Action item: Reproduce verbatim, line by line, everything from the line containing "Task: Select the ALL position softkey" to the last line of the listing below; add nothing.

Data shown:

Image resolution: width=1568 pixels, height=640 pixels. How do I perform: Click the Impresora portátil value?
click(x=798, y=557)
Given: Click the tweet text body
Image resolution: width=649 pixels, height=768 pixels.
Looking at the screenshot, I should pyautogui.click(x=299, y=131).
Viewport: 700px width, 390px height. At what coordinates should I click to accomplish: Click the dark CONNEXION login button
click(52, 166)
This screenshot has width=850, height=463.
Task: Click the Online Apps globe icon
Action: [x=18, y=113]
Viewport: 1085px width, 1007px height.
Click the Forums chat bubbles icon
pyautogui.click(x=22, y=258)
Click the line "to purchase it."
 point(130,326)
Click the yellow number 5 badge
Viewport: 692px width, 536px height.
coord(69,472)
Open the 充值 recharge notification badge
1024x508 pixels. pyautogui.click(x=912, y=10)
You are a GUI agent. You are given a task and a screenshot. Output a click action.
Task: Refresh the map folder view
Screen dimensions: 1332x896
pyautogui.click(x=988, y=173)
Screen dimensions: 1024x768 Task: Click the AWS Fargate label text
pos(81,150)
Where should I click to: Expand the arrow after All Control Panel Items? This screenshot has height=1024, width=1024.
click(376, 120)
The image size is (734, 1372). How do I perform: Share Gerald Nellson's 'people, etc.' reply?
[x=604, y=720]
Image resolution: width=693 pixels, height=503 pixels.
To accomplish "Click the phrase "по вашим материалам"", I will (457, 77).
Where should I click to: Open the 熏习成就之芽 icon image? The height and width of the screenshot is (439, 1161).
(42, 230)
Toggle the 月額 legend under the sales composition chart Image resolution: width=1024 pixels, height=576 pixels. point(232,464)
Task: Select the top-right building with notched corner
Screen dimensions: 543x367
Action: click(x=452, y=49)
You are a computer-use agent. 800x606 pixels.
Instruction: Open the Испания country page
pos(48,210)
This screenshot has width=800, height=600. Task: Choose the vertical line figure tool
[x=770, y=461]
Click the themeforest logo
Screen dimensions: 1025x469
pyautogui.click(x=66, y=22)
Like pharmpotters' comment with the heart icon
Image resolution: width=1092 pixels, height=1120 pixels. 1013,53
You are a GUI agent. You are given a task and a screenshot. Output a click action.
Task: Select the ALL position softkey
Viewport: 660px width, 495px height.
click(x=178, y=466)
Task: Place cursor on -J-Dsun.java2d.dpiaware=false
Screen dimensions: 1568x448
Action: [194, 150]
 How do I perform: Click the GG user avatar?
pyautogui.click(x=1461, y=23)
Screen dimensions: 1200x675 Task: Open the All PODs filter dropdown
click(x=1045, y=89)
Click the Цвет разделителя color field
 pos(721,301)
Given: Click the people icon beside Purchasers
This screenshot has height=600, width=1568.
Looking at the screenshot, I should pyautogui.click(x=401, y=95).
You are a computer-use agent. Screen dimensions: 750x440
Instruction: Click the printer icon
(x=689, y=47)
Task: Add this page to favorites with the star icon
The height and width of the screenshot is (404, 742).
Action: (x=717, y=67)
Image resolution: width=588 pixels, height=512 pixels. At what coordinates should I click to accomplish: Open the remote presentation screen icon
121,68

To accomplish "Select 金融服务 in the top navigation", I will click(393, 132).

Written response:
Task: Select the ALL position softkey
Viewport: 660px width, 495px height.
click(x=178, y=466)
Task: Place cursor on -J-Dsun.java2d.dpiaware=false
Screen dimensions: 1568x448
Action: [194, 150]
 How do I perform: Click the GG user avatar?
pyautogui.click(x=1461, y=23)
Screen dimensions: 1200x675 Task: Open the All PODs filter dropdown
click(x=1045, y=89)
Click the Цвет разделителя color field
 pos(721,301)
Given: Click the people icon beside Purchasers
This screenshot has height=600, width=1568.
Looking at the screenshot, I should pyautogui.click(x=401, y=95).
You are a computer-use agent. Screen dimensions: 750x440
Instruction: Click the printer icon
(x=689, y=47)
Task: Add this page to favorites with the star icon
The height and width of the screenshot is (404, 742).
Action: (x=717, y=67)
Image resolution: width=588 pixels, height=512 pixels. At what coordinates should I click to accomplish: Open the remote presentation screen icon
121,68

To accomplish "Select 金融服务 in the top navigation", I will click(393, 132).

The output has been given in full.